Annenin soluduğu oksijen kirletici maddeleri de bebeğe göbek kordon kanı yoluyla ulaşır. Bu nedenle, hamile kadının nefes aldığı hava kalitesi İçinde yeni bir varlık büyürken, gelişmesiyle de çok ilgili olacaktır.

Pekin, yüksek kirlilik seviyesinden dolayı, bu konuyu tartışmak için iyi bir vaka çalışmasıdır. Buna, ABD'nin Rochester Üniversitesi'ndeki bir epidemiyolog olan David Rich'in başkanlık ettiği ve dört kentsel ilçesinden gelen kadınların 83.672 tam doğum günü (37 ila 42 haftalık gebelik haftası) hakkında veri toplayan bir araştırma ekibi tarafından inanılıyordu. şehir. Bu çalışmanın sonucunda, bir kez daha, bulundu hava kirliliği düşük doğum ağırlığı ile ilgilidir Çocuklarda

2008 Olimpiyat Oyunları sırasında hava kalitesi önemli ölçüde arttı. Bu aylarda, kirletici madde konsantrasyonları% 20 ile% 60 arasında düştü; bu nedenle araştırmacılar, kirlilikteki bu iyileşmenin o zamanlar hamile kalan kadınlar üzerinde etkili olup olmadığını görmek için o zaman penceresinden faydalandı.

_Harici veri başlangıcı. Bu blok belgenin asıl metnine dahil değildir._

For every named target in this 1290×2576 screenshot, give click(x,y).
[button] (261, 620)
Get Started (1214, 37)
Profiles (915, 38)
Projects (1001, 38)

Aslında, şu anda Çevre Sağlığı Perspektifleri'nde yayınlanan çalışma, 2008'de doğan bebeklerin 2007 ve 2009'dakilerden ortalama 23 gram daha ağır olduğunu buldu. Muhtemelen çok az görünüyor, ancak bunun yalnızca bir gelişme olduğunu düşünüyorsanız altı ila yedi hafta arasında olan havanın kalitesinden dolayı, hava kirliliğinin bebeğin hamilelikte, özellikle de son aşamaya doğru daha hızlı kilo aldığında ve kilo almasını hızlandırdığı zamanki ağırlığı ile ilgisi olduğunu göstermektedir. merkezi sinir, kardiyovasküler ve kas-iskelet sistemi.

Bu hipotezin aynı çizgileri boyunca, hamilelik sırasında yeşil bölgelerde yaşayan kadınların, erken doğumların daha az olduğu, gürültü, kirlilik ve az yeşilliğe sahip kentsel ortamlara kıyasla avantajlarından bahsettik.

Kuşkusuz, bu kadar önemli olmamasına rağmen, hamile kadının soluduğu çevre ve hava kalitesi, doğmamış bebeğin gelişimi üzerinde gelecekteki sağlığını iyileştirecek şekilde önemli etkilere sahiptir.